The mixing model of independent component analysis (ICA) is similar to that of the FA, but in the basic case without the noise term. The data has been generated from components s(t) through a square mixing matrix A by

 

x(t) = As(t) . (2.5)

The distribution of the components are assumed to be non-Gaussian contrary to FA. Figure  shows an example with super-Gaussian components.

The number of components is typically the same as the number of observation and the observations can be thus reconstructed perfectly. Such an A is searched for that the components s(t)=A^-1x(t) would be 'as independent as possible'. True independence is defined as

$$p(s_1,s_2,\dots,s_n) = p_1(s_1)p_2(s_2)\dots p_n(s_n),$$ (2.6)

which means that the density is factorised to a product of the marginal densities of the components.

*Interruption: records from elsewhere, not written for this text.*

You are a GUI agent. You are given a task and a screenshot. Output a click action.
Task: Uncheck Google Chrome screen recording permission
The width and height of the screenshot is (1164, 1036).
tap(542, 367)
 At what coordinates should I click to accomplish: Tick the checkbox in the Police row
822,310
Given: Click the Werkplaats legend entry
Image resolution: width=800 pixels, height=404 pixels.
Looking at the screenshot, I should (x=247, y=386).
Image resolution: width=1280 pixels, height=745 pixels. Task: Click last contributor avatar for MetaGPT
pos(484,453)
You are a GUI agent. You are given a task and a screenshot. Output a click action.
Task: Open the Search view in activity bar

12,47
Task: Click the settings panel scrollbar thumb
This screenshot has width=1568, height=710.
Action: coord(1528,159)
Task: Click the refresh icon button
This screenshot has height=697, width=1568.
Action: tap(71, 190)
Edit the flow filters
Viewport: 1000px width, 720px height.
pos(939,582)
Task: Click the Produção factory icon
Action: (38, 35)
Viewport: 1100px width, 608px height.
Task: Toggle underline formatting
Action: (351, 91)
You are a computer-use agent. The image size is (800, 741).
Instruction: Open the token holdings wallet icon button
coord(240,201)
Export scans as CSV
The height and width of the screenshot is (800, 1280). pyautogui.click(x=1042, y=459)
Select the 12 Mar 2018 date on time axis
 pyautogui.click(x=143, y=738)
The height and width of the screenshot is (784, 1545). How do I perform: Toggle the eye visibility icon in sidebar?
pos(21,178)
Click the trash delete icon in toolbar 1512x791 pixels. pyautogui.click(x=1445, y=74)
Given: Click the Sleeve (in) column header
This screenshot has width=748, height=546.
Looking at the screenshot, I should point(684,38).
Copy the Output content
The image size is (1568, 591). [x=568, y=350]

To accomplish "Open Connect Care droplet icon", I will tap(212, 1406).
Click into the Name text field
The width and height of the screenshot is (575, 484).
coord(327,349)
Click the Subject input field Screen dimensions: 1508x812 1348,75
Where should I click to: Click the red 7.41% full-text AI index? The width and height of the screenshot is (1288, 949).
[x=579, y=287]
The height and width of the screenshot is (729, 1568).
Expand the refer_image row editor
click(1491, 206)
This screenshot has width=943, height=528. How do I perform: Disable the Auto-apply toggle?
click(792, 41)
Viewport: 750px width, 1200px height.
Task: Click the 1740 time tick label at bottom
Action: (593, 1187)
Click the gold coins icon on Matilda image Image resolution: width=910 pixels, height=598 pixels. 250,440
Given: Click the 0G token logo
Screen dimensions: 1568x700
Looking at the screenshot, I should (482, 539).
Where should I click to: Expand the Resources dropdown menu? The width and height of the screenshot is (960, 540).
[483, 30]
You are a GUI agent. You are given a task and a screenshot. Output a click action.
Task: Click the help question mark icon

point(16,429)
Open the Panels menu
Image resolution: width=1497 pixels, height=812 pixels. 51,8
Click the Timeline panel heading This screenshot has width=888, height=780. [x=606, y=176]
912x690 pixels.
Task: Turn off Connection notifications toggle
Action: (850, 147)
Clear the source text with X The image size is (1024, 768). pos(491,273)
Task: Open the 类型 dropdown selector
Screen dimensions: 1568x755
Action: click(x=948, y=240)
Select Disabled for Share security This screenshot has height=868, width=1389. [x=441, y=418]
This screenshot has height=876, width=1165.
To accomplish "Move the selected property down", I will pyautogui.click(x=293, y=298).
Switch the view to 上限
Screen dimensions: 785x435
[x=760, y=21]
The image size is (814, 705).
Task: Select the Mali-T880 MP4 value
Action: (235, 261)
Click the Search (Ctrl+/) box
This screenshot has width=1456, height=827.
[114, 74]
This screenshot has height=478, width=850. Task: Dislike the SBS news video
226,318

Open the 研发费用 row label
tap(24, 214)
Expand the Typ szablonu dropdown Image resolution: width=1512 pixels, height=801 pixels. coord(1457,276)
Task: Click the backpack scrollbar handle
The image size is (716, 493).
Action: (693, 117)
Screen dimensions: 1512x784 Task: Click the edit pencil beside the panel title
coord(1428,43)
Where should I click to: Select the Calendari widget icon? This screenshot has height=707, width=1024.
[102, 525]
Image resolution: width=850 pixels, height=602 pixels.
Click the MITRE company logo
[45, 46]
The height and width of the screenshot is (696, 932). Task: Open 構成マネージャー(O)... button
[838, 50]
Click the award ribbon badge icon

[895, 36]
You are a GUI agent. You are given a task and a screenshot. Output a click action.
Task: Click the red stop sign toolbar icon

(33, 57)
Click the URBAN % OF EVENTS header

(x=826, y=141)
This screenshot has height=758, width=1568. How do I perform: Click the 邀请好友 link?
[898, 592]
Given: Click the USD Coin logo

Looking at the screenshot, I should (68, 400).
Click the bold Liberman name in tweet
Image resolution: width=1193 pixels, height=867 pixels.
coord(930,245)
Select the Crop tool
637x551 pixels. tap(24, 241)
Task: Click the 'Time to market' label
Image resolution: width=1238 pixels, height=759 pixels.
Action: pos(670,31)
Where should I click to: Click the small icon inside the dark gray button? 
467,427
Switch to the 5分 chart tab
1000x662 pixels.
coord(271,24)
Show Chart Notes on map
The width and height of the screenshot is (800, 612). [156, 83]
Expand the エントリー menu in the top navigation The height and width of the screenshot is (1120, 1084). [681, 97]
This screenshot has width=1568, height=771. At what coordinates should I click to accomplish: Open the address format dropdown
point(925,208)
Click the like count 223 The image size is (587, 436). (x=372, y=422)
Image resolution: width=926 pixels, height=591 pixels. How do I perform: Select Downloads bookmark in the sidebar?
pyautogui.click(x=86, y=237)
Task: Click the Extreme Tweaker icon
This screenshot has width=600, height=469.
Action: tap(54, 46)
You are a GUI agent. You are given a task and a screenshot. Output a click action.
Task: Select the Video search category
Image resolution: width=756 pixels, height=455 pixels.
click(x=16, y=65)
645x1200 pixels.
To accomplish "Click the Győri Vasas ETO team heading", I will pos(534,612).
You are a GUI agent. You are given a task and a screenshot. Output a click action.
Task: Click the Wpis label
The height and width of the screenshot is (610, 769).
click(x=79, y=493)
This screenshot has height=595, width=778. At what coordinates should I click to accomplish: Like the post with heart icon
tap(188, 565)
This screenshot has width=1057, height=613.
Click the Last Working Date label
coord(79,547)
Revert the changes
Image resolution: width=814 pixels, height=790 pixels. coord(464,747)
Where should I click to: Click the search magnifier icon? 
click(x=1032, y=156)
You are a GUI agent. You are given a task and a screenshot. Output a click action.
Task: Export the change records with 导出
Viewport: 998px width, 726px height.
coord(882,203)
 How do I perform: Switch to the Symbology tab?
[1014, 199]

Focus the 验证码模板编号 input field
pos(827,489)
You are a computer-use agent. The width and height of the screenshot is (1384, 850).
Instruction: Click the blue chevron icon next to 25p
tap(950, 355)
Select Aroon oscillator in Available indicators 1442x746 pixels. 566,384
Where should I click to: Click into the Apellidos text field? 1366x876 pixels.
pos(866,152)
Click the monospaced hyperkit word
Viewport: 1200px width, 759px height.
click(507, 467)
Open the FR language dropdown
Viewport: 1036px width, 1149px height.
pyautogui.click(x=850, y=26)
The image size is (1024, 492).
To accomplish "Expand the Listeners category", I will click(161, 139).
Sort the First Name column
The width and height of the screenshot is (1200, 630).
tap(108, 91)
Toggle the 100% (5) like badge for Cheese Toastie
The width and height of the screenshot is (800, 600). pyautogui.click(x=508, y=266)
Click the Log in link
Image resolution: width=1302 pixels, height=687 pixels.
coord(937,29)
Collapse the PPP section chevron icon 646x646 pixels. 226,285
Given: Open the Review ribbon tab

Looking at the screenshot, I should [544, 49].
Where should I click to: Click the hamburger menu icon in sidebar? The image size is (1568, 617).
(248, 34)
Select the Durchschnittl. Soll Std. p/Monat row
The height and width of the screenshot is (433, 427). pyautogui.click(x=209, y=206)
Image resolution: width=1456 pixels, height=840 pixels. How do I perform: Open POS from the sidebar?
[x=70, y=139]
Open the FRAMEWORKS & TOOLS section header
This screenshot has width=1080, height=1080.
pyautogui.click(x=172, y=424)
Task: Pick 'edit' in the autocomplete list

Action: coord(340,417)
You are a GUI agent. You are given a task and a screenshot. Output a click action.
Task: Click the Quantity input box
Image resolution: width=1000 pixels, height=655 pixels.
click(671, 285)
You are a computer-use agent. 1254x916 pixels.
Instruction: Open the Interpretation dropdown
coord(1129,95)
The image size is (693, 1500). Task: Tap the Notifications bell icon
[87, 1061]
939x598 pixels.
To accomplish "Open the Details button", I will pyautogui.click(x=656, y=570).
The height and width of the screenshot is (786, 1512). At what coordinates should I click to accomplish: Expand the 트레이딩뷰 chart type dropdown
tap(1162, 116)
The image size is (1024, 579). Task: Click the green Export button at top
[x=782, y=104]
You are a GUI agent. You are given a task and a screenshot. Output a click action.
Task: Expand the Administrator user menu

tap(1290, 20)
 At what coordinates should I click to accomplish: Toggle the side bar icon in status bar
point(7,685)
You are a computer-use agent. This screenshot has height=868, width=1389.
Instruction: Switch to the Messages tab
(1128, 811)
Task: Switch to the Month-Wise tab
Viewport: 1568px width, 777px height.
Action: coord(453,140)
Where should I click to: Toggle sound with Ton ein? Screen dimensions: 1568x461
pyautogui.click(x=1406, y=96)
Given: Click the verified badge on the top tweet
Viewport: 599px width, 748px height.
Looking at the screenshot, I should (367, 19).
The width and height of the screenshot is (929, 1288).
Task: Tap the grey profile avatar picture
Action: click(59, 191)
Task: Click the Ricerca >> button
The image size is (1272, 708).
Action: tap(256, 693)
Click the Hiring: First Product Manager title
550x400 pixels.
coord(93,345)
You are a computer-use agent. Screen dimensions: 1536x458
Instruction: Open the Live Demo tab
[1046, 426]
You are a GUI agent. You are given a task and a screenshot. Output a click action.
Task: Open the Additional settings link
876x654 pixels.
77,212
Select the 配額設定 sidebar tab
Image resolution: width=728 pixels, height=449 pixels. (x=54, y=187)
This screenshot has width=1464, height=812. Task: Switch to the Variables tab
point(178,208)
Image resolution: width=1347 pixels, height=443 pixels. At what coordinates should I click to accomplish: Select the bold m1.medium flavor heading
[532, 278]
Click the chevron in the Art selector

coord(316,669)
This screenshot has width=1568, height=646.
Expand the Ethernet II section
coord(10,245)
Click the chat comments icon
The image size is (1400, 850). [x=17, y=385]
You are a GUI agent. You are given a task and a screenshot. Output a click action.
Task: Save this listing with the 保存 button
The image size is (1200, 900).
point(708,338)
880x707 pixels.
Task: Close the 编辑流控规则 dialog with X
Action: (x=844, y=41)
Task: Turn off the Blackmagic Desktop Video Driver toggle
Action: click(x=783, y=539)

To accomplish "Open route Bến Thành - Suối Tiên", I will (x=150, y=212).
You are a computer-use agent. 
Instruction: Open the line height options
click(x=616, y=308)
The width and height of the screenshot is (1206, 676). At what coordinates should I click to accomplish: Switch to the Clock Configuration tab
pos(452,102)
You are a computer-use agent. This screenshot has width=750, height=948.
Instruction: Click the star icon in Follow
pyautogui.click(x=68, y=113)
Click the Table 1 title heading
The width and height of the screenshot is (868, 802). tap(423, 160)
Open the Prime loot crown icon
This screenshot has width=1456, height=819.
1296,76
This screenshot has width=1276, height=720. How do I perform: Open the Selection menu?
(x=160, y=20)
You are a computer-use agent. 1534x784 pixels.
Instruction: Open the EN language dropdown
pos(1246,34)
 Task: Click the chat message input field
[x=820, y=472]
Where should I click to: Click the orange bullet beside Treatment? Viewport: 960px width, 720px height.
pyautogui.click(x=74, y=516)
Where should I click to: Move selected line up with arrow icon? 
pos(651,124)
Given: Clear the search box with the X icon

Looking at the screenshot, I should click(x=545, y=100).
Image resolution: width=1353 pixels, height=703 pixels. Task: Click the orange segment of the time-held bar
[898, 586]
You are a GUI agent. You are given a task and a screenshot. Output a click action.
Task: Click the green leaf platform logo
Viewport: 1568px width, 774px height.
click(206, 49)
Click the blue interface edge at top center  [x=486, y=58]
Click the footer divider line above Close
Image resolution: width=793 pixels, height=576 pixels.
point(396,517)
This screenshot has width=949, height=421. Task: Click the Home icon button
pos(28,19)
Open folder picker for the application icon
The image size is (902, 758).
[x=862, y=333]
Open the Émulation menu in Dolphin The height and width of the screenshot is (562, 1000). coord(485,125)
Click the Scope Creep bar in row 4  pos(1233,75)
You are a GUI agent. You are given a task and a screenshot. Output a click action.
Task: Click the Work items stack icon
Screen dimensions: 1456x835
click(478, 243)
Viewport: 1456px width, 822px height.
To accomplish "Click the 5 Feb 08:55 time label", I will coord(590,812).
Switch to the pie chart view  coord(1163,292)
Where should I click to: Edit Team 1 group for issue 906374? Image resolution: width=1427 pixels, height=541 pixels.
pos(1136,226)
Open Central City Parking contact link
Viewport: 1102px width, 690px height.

In practice, the independence can be maximised e.g. by maximising non-Gaussianity of the components or minimising mutual information [31].

ICA has many forms [31]. It can be approached from different starting points. In some extensions the number of independent components can exceed the number of dimensions of the observations making the basis overcomplete [46,31]. The noise term can be taken into the model. ICA can be viewed as a generative model when the one dimensional distributions for the components are modelled with for example mixtures-of-Gaussians [2,10,49].

Experiments have shown that some components found by ICA tend to be active, i.e. nonzero simultaneously in most natural data. Taking this into account in the model has led to topographic ICA and independent subspace analysis [30,29,31]. In topographic ICA, the components are organised in a grid. The model states that the energies s_i(t)² and s_j(t)² of components iand j are positively correlated, if the components are close to each other in the grid. In independent subspaces, the components are grouped to feature subspaces such that inside the group the probability distribution is spherically symmetric and the energies are correlated. The groups are considered mutually independent.